BEGIN

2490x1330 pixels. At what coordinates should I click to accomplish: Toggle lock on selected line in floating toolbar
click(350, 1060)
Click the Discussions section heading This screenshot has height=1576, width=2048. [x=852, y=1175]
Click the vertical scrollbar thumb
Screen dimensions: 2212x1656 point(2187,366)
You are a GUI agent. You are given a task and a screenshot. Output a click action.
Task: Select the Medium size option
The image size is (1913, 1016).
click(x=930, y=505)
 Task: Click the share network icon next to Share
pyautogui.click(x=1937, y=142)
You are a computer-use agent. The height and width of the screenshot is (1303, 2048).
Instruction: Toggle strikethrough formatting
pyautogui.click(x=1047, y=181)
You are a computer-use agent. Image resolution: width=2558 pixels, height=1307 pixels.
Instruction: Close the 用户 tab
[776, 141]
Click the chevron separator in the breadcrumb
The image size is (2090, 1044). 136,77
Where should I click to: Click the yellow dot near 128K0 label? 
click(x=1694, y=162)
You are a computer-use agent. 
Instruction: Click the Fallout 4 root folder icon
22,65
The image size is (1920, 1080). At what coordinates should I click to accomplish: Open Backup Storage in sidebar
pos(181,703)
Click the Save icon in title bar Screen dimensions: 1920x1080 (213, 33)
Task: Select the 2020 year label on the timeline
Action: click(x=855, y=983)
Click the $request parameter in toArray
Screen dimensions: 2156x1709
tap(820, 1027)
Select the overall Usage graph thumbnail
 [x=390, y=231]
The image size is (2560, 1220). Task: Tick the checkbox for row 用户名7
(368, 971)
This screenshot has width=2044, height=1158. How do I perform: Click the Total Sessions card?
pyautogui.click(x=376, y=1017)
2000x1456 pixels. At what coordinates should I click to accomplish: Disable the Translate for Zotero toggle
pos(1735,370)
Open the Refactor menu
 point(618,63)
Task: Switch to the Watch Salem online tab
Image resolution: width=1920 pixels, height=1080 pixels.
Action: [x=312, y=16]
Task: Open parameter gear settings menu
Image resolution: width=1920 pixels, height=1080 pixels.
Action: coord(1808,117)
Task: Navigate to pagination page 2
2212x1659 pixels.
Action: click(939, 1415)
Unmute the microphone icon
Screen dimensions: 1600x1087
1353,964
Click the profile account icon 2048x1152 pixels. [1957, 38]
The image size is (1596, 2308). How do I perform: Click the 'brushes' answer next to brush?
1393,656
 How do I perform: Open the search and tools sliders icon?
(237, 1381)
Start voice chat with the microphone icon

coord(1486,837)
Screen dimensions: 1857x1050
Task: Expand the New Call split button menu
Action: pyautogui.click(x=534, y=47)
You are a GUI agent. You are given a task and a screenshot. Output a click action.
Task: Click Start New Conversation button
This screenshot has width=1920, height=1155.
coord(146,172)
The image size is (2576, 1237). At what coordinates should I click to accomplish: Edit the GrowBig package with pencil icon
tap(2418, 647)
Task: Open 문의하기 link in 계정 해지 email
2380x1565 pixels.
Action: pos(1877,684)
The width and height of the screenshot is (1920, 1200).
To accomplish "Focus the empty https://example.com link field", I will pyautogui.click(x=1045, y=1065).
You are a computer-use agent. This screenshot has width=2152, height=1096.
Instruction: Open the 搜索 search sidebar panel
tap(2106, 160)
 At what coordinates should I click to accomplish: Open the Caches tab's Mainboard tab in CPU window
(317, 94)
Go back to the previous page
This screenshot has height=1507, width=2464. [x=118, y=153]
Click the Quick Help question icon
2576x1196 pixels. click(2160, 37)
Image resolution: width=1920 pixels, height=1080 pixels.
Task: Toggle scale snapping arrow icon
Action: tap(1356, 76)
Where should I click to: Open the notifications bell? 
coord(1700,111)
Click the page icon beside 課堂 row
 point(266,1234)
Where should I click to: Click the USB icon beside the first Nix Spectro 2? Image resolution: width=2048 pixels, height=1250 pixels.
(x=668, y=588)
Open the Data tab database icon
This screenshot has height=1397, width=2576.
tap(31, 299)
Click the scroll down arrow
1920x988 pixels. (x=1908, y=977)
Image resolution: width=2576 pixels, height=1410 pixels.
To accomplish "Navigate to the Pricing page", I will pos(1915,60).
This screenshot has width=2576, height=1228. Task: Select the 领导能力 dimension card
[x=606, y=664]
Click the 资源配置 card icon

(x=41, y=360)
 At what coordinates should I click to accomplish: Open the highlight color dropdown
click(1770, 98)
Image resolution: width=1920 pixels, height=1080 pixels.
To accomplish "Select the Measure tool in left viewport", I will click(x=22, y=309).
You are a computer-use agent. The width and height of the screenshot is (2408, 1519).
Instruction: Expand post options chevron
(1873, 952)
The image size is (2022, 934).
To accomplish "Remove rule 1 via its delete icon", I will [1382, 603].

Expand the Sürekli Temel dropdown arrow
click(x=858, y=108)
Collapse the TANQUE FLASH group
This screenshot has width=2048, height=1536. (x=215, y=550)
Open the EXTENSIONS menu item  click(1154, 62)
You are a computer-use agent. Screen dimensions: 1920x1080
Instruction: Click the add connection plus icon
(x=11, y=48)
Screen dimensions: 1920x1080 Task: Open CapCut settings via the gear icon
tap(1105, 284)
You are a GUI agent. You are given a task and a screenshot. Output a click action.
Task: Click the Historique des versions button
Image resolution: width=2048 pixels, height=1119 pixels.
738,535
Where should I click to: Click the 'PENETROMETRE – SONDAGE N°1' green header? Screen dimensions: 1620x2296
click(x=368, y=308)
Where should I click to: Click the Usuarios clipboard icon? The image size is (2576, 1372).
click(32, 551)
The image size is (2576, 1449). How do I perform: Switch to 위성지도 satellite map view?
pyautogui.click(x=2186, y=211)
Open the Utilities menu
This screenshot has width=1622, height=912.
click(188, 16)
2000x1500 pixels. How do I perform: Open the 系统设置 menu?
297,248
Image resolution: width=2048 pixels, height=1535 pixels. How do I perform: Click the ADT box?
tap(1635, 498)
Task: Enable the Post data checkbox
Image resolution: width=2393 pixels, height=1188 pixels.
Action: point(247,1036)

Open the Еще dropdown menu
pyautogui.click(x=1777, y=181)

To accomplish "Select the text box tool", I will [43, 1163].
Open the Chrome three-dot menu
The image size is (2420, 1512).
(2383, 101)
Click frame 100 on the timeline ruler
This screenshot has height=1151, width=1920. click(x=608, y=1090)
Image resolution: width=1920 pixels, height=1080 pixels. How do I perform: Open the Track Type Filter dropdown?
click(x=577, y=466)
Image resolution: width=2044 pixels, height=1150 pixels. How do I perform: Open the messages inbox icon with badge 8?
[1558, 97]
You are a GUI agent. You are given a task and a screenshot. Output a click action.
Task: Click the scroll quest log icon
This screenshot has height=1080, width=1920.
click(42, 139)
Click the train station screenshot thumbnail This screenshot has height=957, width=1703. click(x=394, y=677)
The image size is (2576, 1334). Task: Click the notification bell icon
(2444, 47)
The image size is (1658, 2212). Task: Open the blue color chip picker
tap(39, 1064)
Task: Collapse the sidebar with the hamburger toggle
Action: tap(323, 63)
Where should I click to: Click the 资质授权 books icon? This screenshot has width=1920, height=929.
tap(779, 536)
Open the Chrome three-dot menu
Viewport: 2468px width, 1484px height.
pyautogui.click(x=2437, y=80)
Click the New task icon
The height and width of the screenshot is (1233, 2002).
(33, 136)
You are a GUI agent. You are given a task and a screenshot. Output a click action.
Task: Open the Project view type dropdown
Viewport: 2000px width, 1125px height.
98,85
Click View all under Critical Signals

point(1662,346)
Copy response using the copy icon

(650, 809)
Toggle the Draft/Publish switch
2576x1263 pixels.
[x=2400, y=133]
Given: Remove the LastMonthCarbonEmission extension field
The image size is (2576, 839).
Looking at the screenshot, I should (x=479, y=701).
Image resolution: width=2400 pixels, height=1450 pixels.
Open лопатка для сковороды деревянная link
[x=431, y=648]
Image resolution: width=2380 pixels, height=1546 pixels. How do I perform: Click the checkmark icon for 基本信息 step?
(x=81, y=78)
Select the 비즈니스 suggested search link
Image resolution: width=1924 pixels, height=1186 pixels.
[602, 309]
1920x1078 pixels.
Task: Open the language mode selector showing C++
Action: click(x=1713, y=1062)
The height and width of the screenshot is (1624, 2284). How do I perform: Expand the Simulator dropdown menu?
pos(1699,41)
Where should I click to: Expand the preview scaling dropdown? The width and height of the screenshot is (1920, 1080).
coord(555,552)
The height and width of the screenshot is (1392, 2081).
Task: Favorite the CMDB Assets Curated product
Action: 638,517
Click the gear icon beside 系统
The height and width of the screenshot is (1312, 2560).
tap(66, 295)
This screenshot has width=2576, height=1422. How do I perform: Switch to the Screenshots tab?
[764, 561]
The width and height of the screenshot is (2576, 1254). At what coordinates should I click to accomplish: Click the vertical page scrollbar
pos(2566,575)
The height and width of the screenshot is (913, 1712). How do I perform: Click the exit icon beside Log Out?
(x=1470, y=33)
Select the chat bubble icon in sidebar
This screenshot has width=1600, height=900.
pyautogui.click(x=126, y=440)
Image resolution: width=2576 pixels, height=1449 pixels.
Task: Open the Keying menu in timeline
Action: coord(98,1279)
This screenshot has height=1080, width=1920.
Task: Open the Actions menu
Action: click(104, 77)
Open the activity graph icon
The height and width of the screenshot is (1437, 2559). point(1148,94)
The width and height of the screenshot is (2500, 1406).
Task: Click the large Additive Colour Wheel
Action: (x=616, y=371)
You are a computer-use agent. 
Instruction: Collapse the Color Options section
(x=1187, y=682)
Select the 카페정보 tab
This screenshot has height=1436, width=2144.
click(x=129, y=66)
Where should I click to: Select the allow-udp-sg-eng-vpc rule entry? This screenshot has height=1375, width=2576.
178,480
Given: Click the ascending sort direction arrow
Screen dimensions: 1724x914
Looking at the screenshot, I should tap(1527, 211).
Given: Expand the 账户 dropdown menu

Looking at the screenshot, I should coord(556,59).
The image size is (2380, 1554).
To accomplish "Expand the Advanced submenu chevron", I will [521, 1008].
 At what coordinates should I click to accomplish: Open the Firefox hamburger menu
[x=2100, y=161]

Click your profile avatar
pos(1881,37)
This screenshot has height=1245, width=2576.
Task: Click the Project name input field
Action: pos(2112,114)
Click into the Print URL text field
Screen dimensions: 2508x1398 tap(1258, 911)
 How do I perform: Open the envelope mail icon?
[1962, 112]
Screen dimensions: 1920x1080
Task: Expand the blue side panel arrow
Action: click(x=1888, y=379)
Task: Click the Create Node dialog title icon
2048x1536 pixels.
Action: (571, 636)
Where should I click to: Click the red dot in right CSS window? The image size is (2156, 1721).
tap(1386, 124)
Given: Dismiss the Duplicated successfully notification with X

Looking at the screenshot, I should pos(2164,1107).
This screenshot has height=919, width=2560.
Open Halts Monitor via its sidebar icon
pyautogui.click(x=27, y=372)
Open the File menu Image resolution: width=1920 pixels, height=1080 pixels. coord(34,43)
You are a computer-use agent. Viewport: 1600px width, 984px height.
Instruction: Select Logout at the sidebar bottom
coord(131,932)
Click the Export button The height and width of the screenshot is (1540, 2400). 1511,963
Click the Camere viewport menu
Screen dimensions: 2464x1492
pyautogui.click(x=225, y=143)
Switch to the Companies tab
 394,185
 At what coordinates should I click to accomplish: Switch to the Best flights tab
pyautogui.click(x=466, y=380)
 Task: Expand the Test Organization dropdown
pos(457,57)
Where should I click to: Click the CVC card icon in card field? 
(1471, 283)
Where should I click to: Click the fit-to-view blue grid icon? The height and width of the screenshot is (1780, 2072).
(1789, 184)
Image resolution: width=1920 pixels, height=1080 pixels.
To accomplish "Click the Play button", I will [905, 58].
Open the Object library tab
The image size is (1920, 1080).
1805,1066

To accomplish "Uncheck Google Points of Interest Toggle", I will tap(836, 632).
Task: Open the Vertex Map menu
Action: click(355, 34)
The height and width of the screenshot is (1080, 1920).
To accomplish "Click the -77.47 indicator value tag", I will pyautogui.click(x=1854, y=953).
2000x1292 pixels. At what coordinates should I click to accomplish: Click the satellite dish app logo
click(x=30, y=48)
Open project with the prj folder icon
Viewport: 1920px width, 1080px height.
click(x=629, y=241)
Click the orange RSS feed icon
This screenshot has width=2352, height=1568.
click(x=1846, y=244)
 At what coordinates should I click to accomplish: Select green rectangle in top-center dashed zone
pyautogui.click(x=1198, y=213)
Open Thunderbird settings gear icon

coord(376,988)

END

# [What is being asked]
Lines with "Navigate": return each one from the data above.

# [Result below]
Task: Navigate to pagination page 2
To accomplish "Navigate to the Pricing page", I will pos(1915,60).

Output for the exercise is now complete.